Working “Crunch” Overtime Might Not Help a Team Deliver

Working “Crunch” Overtime Might Not Help a Team Deliver

The deadline is approaching. Your project is a mess. Your team doesn’t know if delivering on time is going to be possible. Your director has a genius idea. Everyone work overtime with no plan in mind! Have you ever been in such a situation? It’s quite common if you work in IT or software engineer. For some reason, management thinks that everyone working more hours is directly proportional to more productivity.

There’s a problem with that. The common 40 hour workweek was created from evidence-based research. For nearly all professions and activities, the productivity, efficiency, and general output of a worker drops off dramatically after a certain number of hours in a day. It’s easy to simply say, “Work more hours!” It’s a lot more difficult to use a logical approach and discover the root of what’s causing delays in the project.

It’s disheartening when your director or boss says something like, “We signed up for this profession. We knew what to expect when joining this company. Every project has a “crunch” time for people to work overtime. That’s the industry!” I’m sorry, but I don’t buy that reasoning. If projects are consistently late or require “crunch”, then something has been fundamentally wrong with the project planning from the beginning each and every time.

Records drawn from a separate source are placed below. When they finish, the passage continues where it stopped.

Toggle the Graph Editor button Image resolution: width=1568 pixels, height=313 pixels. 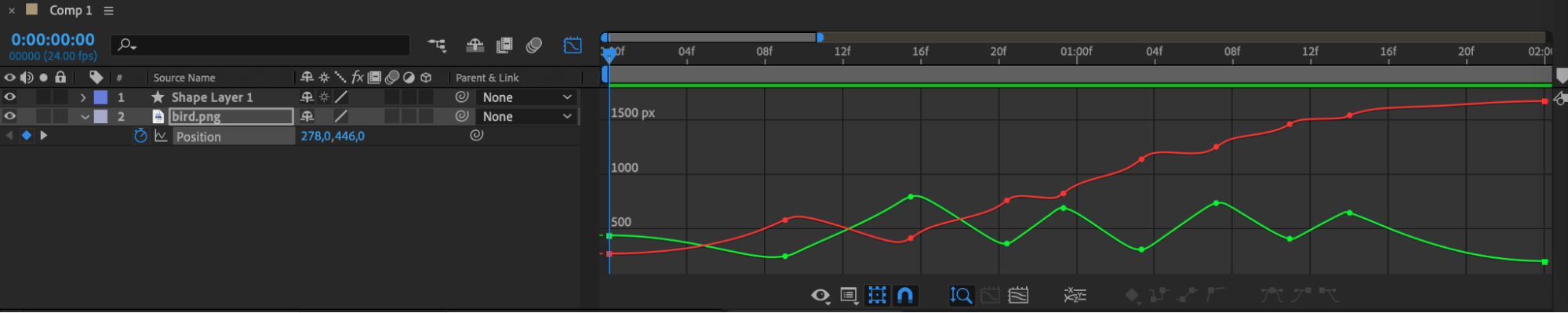[x=573, y=45]
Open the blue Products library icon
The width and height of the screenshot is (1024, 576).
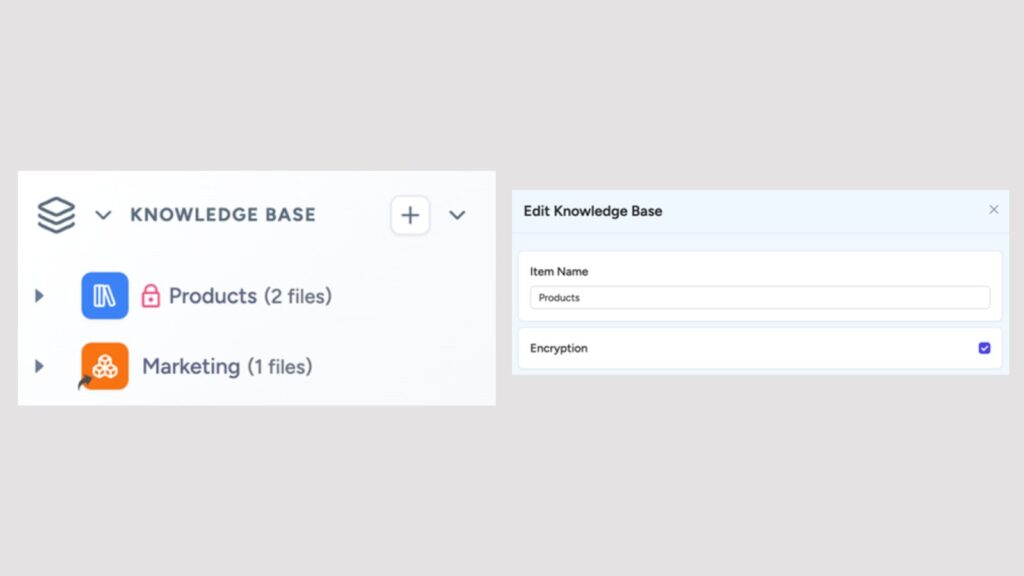(x=104, y=295)
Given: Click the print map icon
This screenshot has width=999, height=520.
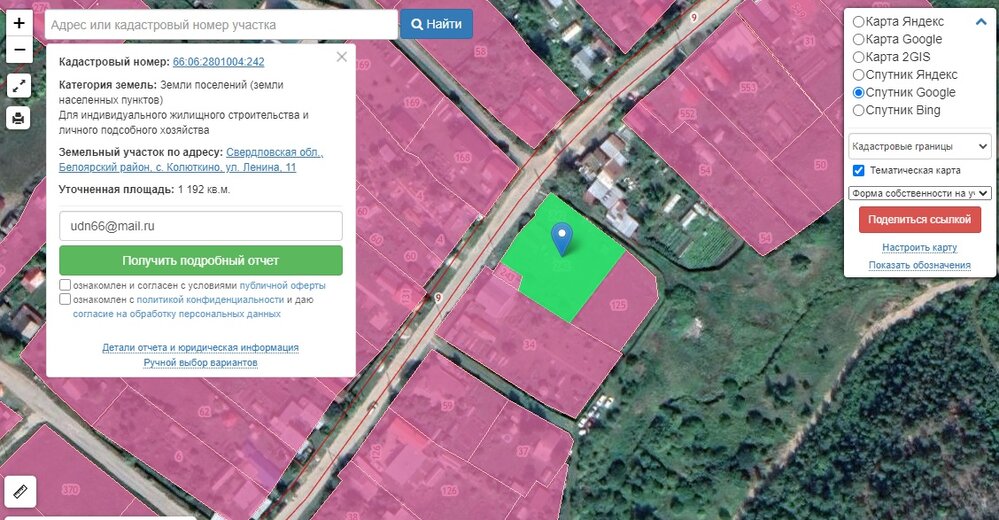Looking at the screenshot, I should pyautogui.click(x=19, y=117).
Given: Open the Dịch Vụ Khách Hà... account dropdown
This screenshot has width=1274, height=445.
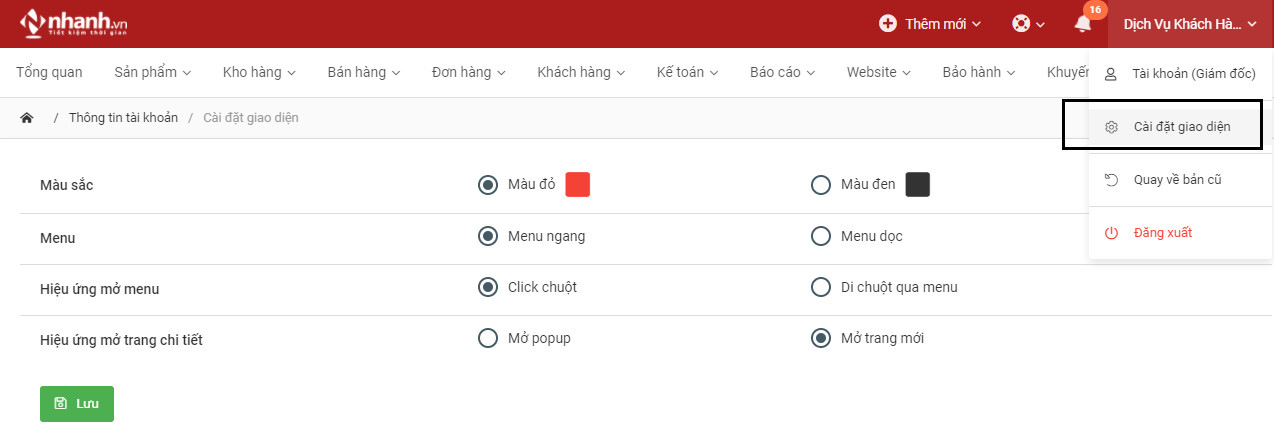Looking at the screenshot, I should (x=1190, y=23).
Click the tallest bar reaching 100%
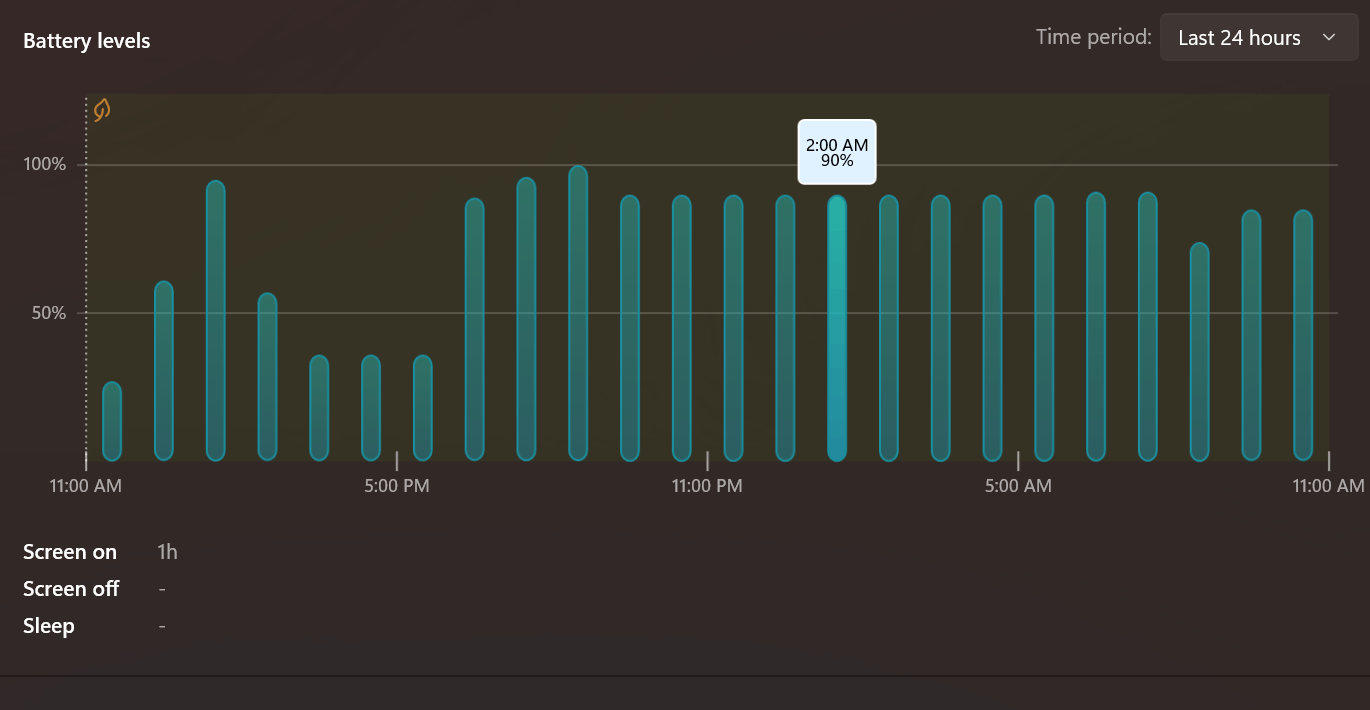Screen dimensions: 1370x710 (578, 313)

Look, I get it. Really, I do. People want to solve problems. In an engineering profession, people have a genuine interest in producing solutions to problems. Unfortunately, a lot of the solutions attempt to fix the wrong problem. Projects are behind or off track for a lot of reasons, none of which are solved by simply throwing more person-hours at it.

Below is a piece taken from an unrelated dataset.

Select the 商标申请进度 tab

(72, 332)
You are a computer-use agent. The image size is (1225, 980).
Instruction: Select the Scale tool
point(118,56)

  • The initial product requirements were not well documented
  • The schedule is poorly planned, maintained, or enforced for the life of the project
  • Constant employee turnover due to poor working conditions, culture, or mentoring
  • Little to no documentation of features and development
  • Little to no knowledge transfer between new and outgoing employees
  • Little to no interest from leadership and veterans to mentor employees
  • Little to no enforcement of working standards from leadership and veterans
  • Little to no involvement from the business and users

That’s not even a comprehensive list. That’s just from the top of my end due to personal experience. Ask yourself which of those could even begin to be solved by working overtime during a “crunch” period. If you guessed zero, then you just won a prize. Most of the solutions to the above list can only be solved by changing the culture of the company and hiring people with an express interest in the time-honored tradition of steady, cautious, and logical construction.

Make sure you ask the right questions during your interview: “Is there a lot of employee turnover? Are project standards established and enforced? Do you have good documentation? How do you gather requirements? Is the business involved in your project?” Run quickly if any of these throw up your red flag. You’ll thank me and your sanity.